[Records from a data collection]

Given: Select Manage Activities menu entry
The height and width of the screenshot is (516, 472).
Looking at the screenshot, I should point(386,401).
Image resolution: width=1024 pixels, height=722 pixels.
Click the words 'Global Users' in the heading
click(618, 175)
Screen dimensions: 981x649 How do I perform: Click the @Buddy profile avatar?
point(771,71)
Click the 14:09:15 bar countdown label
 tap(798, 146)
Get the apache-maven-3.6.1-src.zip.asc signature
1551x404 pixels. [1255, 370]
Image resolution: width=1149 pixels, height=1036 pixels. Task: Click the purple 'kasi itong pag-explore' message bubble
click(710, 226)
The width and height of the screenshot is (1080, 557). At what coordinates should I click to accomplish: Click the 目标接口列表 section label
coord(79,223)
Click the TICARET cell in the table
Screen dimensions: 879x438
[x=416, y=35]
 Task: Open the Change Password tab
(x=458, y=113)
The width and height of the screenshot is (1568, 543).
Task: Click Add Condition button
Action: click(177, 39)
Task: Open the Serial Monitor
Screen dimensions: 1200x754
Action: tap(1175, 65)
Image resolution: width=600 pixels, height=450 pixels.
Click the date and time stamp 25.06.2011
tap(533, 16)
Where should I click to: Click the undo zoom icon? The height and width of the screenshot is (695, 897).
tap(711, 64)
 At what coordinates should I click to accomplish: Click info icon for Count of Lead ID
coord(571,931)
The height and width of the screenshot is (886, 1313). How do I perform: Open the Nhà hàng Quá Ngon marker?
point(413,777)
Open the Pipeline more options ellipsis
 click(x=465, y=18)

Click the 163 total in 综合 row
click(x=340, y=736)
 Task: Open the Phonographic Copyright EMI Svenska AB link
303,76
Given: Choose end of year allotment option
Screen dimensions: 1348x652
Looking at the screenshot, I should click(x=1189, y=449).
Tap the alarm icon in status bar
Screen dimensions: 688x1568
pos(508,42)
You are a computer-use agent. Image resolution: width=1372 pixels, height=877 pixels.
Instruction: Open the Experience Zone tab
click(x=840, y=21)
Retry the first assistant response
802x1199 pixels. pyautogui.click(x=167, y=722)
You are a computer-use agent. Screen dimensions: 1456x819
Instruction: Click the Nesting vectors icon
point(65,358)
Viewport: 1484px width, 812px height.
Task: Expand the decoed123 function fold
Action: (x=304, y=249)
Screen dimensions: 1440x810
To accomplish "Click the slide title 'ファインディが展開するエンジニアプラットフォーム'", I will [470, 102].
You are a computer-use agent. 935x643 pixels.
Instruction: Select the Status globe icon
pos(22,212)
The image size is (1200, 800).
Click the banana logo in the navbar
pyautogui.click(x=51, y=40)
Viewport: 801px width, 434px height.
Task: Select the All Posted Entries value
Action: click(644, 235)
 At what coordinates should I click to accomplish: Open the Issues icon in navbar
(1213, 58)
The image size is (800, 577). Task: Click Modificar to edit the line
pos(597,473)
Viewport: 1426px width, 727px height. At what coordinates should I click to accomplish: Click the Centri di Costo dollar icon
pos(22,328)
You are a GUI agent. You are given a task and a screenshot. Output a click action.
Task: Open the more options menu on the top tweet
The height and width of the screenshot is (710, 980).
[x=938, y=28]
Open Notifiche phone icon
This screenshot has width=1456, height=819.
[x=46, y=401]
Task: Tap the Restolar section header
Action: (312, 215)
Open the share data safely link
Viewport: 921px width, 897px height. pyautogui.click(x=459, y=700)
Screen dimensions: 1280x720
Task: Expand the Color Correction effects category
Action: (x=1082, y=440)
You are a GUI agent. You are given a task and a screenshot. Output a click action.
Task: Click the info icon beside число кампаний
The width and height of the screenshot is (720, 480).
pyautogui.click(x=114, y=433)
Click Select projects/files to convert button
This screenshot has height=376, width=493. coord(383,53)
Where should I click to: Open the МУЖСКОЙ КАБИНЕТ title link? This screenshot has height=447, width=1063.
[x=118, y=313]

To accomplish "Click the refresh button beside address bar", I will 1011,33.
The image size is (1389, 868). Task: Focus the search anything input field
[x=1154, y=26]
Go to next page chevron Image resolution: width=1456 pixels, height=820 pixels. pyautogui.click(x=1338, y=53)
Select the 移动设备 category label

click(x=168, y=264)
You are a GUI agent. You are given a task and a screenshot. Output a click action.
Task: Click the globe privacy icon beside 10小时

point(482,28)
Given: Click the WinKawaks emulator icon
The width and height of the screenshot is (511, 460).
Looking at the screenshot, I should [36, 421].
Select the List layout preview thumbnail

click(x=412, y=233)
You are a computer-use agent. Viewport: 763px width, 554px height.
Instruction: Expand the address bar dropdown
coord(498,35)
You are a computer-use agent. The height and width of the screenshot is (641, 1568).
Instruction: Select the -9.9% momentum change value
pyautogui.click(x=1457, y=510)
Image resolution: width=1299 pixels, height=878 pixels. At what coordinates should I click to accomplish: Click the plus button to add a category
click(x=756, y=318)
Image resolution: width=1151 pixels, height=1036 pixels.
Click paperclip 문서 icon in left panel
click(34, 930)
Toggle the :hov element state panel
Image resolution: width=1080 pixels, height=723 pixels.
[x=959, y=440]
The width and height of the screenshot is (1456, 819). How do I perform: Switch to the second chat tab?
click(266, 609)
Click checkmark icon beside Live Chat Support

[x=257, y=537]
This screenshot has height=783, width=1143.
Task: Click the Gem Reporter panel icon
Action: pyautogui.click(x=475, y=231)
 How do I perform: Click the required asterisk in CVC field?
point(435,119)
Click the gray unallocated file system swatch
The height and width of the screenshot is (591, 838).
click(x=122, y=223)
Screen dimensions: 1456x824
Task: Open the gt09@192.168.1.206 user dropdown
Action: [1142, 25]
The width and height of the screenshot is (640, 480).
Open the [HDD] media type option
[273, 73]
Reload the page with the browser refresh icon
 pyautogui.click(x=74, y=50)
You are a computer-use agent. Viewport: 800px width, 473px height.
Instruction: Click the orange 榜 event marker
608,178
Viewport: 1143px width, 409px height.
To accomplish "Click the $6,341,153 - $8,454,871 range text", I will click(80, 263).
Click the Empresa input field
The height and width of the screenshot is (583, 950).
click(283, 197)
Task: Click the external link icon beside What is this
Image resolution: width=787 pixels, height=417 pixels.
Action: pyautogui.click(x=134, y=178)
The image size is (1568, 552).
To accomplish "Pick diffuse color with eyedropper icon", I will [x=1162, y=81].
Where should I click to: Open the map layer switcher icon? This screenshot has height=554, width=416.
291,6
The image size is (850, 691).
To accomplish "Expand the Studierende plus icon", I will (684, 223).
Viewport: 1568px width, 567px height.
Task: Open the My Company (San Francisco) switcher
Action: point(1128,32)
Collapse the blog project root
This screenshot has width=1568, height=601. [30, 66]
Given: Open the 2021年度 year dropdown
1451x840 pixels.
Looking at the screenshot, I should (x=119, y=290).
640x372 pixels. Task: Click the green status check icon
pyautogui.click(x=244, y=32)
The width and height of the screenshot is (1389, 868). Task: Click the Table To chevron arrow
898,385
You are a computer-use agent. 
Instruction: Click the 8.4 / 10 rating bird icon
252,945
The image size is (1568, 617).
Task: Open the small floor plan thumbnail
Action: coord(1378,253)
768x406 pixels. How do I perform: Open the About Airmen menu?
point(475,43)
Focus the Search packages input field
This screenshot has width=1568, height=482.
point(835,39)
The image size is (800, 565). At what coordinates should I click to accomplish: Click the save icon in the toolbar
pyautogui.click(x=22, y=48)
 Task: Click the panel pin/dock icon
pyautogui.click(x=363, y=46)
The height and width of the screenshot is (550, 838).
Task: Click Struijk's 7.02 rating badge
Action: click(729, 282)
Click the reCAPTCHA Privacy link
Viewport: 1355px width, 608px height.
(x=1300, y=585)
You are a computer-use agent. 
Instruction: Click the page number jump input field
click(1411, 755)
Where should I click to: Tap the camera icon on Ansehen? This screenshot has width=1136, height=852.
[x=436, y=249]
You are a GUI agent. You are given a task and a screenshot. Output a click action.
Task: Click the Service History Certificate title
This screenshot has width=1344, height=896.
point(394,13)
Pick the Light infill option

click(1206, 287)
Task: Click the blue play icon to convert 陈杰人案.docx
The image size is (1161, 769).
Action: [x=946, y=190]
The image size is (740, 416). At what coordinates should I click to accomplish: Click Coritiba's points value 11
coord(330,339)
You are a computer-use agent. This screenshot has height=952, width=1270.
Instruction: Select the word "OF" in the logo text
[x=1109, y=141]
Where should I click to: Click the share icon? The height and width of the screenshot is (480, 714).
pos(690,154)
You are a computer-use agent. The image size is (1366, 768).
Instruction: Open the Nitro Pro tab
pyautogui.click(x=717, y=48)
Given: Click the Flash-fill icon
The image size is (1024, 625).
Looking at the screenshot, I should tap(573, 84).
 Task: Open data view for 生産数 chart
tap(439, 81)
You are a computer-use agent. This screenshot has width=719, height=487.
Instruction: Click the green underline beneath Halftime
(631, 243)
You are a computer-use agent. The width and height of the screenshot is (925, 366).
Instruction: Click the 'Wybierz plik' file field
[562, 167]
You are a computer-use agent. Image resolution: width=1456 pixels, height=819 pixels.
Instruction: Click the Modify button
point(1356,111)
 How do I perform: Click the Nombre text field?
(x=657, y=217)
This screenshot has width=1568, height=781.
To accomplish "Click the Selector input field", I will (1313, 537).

WRITTEN TASK
Reproduce, word for word, only the lines above starting with the line containing "Open the Pipeline more options ellipsis" and going on through the line containing "will [470, 102].", with both of those lines included.

EXPECTED OUTPUT
Open the Pipeline more options ellipsis
 click(x=465, y=18)

Click the 163 total in 综合 row
click(x=340, y=736)
 Task: Open the Phonographic Copyright EMI Svenska AB link
303,76
Given: Choose end of year allotment option
Screen dimensions: 1348x652
Looking at the screenshot, I should click(x=1189, y=449).
Tap the alarm icon in status bar
Screen dimensions: 688x1568
pos(508,42)
You are a computer-use agent. Image resolution: width=1372 pixels, height=877 pixels.
Instruction: Open the Experience Zone tab
click(x=840, y=21)
Retry the first assistant response
802x1199 pixels. pyautogui.click(x=167, y=722)
You are a computer-use agent. Screen dimensions: 1456x819
Instruction: Click the Nesting vectors icon
point(65,358)
Viewport: 1484px width, 812px height.
Task: Expand the decoed123 function fold
Action: (x=304, y=249)
Screen dimensions: 1440x810
To accomplish "Click the slide title 'ファインディが展開するエンジニアプラットフォーム'", I will [470, 102].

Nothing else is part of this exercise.